* [Material for the task]:

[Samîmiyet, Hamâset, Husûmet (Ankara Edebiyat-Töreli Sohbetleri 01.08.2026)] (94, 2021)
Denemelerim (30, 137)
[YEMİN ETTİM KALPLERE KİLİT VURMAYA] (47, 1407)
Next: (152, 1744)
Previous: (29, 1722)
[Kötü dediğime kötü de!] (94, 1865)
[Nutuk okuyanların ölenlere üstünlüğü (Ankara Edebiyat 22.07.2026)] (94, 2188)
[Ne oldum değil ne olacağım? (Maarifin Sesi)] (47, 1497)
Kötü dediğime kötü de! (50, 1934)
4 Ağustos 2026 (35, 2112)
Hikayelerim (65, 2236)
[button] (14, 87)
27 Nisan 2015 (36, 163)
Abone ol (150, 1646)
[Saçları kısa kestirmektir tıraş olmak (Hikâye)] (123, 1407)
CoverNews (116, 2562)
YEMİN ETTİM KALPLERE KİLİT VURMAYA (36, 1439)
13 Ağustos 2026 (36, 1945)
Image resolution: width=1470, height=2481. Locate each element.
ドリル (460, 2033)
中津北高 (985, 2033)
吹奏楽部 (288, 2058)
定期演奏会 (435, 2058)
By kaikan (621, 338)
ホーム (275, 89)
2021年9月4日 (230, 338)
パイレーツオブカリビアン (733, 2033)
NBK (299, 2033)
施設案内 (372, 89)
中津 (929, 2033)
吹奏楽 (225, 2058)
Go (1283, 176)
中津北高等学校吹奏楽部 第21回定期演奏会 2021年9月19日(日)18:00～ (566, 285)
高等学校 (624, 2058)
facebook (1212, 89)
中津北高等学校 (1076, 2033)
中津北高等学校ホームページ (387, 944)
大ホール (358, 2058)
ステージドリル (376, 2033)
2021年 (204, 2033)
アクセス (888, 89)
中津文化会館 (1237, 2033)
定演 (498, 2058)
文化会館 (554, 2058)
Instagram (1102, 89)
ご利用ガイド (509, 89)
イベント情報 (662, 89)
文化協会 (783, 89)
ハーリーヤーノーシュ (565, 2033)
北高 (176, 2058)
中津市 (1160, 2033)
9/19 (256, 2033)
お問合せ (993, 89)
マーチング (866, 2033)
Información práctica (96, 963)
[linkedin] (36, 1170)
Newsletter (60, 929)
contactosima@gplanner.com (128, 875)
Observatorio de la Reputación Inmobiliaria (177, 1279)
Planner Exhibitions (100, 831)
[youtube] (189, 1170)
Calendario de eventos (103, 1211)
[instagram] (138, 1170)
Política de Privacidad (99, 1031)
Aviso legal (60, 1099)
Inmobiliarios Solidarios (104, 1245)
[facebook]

* [Task description]:
Whenever a line of the data above includes the word "Ankara", copy that line.

* [Solution below]:
[Samîmiyet, Hamâset, Husûmet (Ankara Edebiyat-Töreli Sohbetleri 01.08.2026)] (94, 2021)
[Nutuk okuyanların ölenlere üstünlüğü (Ankara Edebiyat 22.07.2026)] (94, 2188)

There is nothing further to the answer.